▶ _Passage shown_:

The classical liberal argument for free speech has historically been championed in two distinct ways. First, the Founding documents of the United States recognize freedom of speech as a natural right. Second, alternatively, that right might be grounded in utility, meaning its acceptance best promotes human flourishing. Ironically, the very trends on campus that threaten freedom of speech also lend strong support to both justifications for it.
Many academics now consider freedom of speech just another American eccentricity, like guns and religion. What they call free speech fundamentalism is misguided at best, in their view, and an embarrassment before our more sophisticated European counterparts. Meanwhile, such prestigious transnational institutions as the United Nations and the European Union have endorsed censorship of a wide range of opinions classified as hate speech, as well as Holocaust and climate change denial, and even blasphemy—when called defamation of religion or incitement to religious hatred (and selectively applied). These developments coincide with the growing antagonism toward freedom of speech at American universities, especially from the most politically assertive groups on campus.
In considering this phenomenon, note that academia is now overwhelmingly dominated by progressives and other leftists, many of whom are not only skeptical of freedom of speech but intolerant of dissenting opinion.1 When students protest speakers who challenge political orthodoxy, claiming to be oppressed by hateful opinions whose expression constitutes aggression against them, they often see no reason to limit their tactics to criticism and demonstration. Their violent rhetoric of aggression and assault encourages violent countermeasures. Not surprisingly, student protests are increasingly designed to punish their opponents and to prevent them from speaking or being heard: to shut them up or shout them down. The protesters are supported and encouraged by a vocal segment of activist faculty and are appeased by administrators—even when the protests shut down student events and transgress official university policy. Academic freedom, too, is now championed primarily as a matter of guild privilege, in defense of an activist pedagogy that promotes political orthodoxy and does not shrink from stifling dissent.

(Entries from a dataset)
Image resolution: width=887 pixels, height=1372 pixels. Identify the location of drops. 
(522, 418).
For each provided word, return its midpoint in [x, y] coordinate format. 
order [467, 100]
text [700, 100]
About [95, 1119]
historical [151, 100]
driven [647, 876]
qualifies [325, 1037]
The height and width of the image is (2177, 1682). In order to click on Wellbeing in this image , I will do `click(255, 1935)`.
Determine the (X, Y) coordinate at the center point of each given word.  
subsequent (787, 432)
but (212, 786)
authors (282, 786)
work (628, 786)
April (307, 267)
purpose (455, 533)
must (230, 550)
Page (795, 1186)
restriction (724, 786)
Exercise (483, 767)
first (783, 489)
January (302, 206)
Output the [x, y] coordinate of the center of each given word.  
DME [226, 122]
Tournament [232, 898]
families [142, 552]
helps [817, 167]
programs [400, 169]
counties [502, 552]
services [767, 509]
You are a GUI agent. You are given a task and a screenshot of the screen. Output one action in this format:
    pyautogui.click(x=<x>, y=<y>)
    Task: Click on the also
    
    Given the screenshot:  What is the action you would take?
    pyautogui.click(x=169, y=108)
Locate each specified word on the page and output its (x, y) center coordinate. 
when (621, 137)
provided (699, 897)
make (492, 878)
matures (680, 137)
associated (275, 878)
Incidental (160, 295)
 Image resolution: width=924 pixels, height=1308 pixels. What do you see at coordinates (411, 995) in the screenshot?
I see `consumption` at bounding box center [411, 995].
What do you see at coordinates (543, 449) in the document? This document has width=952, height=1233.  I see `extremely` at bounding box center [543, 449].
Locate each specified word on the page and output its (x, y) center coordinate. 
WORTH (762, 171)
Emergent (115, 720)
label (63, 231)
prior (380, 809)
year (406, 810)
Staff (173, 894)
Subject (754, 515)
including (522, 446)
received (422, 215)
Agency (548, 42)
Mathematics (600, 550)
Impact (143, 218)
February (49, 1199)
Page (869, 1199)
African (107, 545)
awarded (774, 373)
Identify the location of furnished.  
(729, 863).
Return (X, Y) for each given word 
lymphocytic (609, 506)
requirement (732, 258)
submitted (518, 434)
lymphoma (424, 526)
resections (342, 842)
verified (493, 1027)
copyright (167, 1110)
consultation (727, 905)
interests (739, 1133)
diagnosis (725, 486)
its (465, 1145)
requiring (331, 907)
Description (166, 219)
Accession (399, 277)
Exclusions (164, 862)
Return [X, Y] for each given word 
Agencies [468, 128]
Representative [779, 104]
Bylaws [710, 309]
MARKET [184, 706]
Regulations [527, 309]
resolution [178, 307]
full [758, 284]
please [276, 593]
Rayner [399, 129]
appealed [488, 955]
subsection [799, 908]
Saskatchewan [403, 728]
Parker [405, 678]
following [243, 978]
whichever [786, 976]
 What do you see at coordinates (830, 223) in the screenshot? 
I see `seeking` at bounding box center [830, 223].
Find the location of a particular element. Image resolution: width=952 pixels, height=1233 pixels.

▶ _Problems and tasks_:
[1] For each statement below, say whether it agrees with the free speech passage. Answer yes or no, and quote the words from the passage that decide it.
(a) The Founding documents of the United States treat freedom of speech as a natural right.
(b) University administrators stand firm against the protesters.
(c) The United Nations has come out against censoring hate speech.
[2] Answer these questions from the free speech passage, one line each.
(a) In how many distinct ways has the classical liberal argument for free speech historically been championed?
(b) What two things do many academics place alongside freedom of speech as American eccentricities?
(c) Who supports and encourages the student protesters?
[3] Write the next paragraph of the free speech passage, picking up after its final sentence.

▶ _Answers provided_:
[1]
(a) Yes: "the Founding documents of the United States recognize freedom of speech as a natural right"
(b) No: "are appeased by administrators"
(c) No: "have endorsed censorship of a wide range of opinions classified as hate speech"

[2]
(a) Two
(b) Guns and religion
(c) A vocal segment of activist faculty

[3]
These trends are antithetical to classically liberal ideals about both the freedoms of conscience and the purpose of the university.2 John Stuart Mill expressed these ideals incisively by advocating a “more expository, less polemical, and above all less dogmatic” system of education, especially moral and religious education. The mission of higher education is not to tell us what it is our duty to believe, Mill held, but to “help us to form our own belief in a manner worthy of intelligent beings.”3 The autonomy of an individual requires that she be left free to make up her mind on the basis of evidence, acquainted with the strongest arguments for the opposing positions. Although the substance of academic orthodoxy has changed drastically since Mill’s time (for example, professors were required to swear an oath to the articles of the Church of England), skepticism about its dogmas is treated much the same: less to be defeated by argument than abolished by social sanction. When dissent is treated as immoral—a kind of secular heresy—the goal is not so much persuasion as decontamination. This is the current situation. Marxist philosophy professors argue on prominent blogs that conservative thinkers should be banned from campus lest they corrupt impressionable minds. Socrates would have recognized the argument.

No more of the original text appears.